_WHAT YOU SHOULD DO:_
Please produce an exact transcription of the lines from the one containing "This screenshot has height=798, width=1176." through the last line of the entries, leaving out every picture.
- Opening Delimiter -
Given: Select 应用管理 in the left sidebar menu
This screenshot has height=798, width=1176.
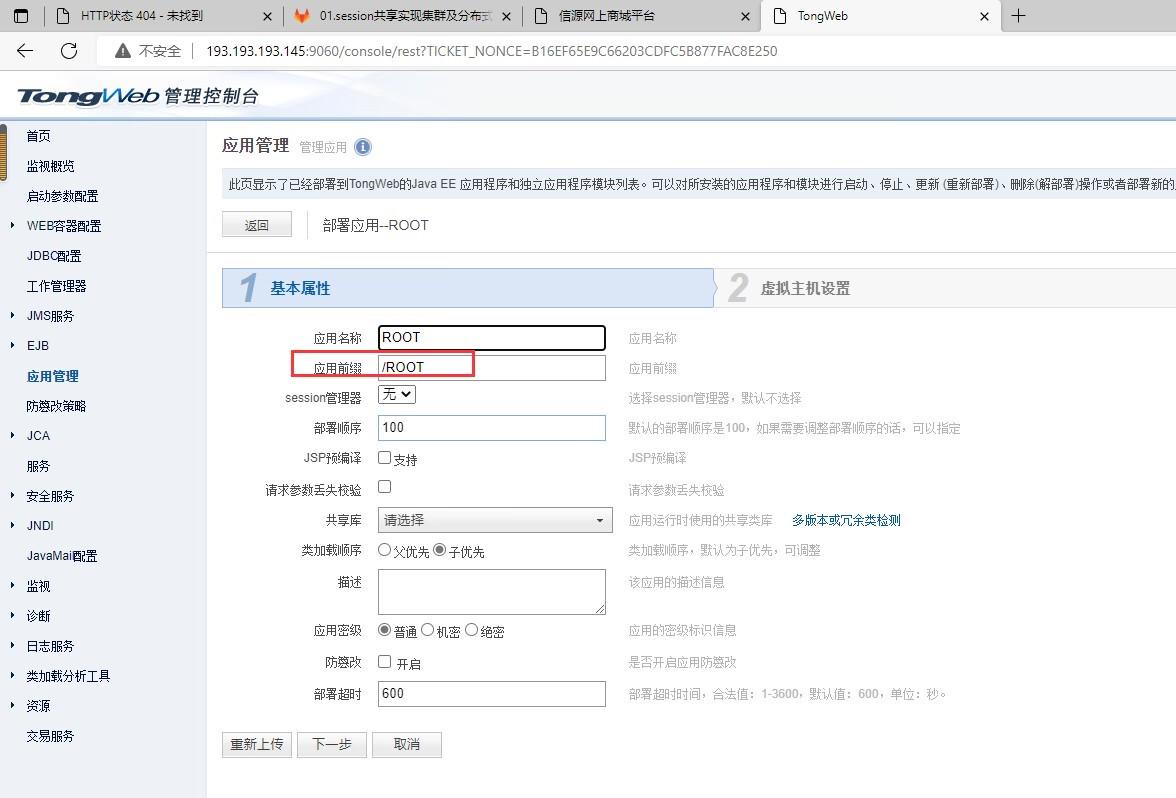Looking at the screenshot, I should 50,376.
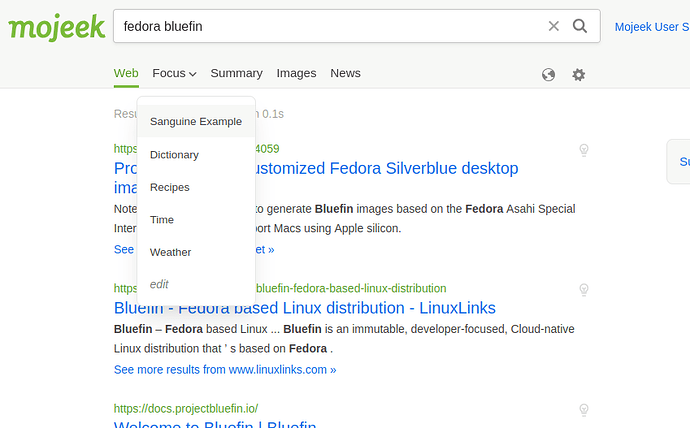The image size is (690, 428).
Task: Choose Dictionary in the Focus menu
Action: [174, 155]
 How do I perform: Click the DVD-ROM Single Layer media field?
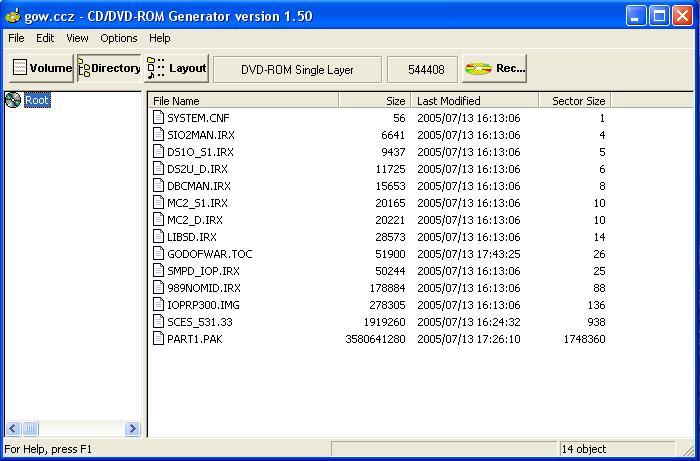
- Closing Delimiter -
_RESPONSE BOX:_
This screenshot has height=798, width=1176.
Looking at the screenshot, I should 50,376.
The image size is (690, 428).
Task: Choose Dictionary in the Focus menu
Action: [174, 155]
 How do I perform: Click the DVD-ROM Single Layer media field?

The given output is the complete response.